Rents in the office market of Hong Kong fell 1.3 percent. In Beijing, they fell by 3.7 percent. In Australia’s cities, rents fell by between 1 percent and 3 percent. JLL partly blamed these falls on new office supply, which was up 40 percent year-on-year during the first quarter.
As a result, aggregate net absorption in the region was generally flat. Hong Kong and Singapore both actually saw a “slight contraction,” while Beijing and Australia saw a marked slowdown in new lettings. The firm also pointed to the caution of corporations looking to rent out space as the cause of the decline, as many corporates remained focused on cost savings.
However, letting activity was slightly more promising in Southeast Asian cities such as Manila and Jakarta, which saw “steady take-up” last quarter. These markets were constrained by a lack of new space, JLL said. Jakarta, for example, saw a 7.4 percent increase in rental levels.

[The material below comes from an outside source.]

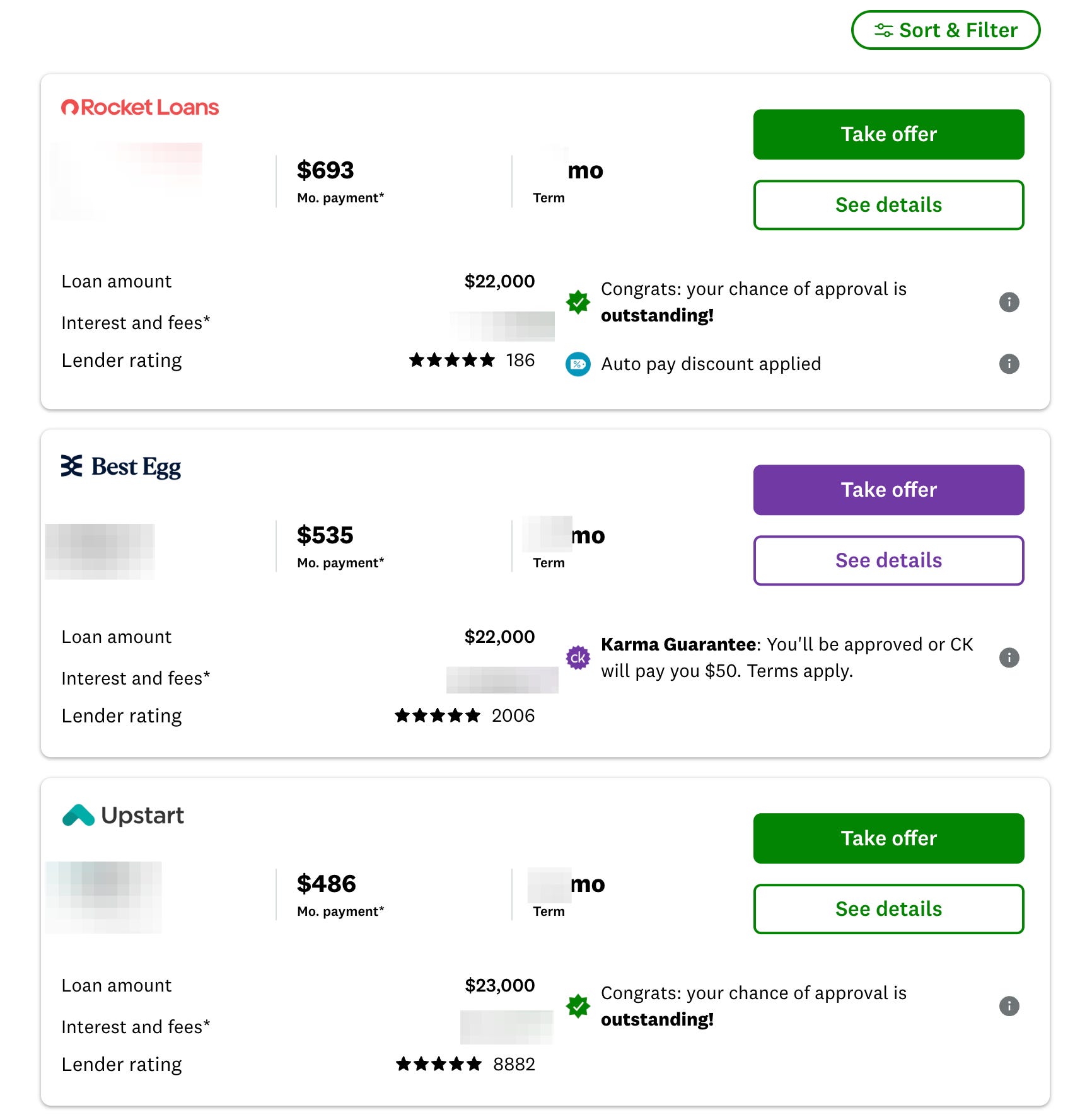The image size is (1092, 1117).
Task: Open info icon for Karma Guarantee
Action: [x=1009, y=657]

The overall dip in rental levels flies in the face of the multiple development splurges to have happened across Asia as its growth story intensified. Nonetheless, JLL said investors remained bullish on the region. According to the firm, investment in Asian commercial real estate during the first quarter increased 26 percent year-on-year to $27 billion. The vast majority of that investment actually was in the developed markets of Japan, Australia, Singapore and Hong Kong, all of which showed very strong growth in year-on-year investment activity.
Part of the reason for this growth, JLL noted, is the prediction of a moderate recovery in rental prices during the second half of this year. “Overall, while business sentiment among occupiers is better in 2013 compared to 2012, this has not translated into activity as yet – the ‘lag’ between business optimism and take-up means we are likely to see a pick-up toward year-end and into 2014,” said Jeremy Sheldon, managing director of markets for Asia Pacific.
The JLL study predicts that rent and capital value growth rates likely will be less than 10 percent, with the major cities seeing only single-digit rental growth for the full calendar year. However, investment activity is expected to increase by 10 percent to 15 percent by volume this year.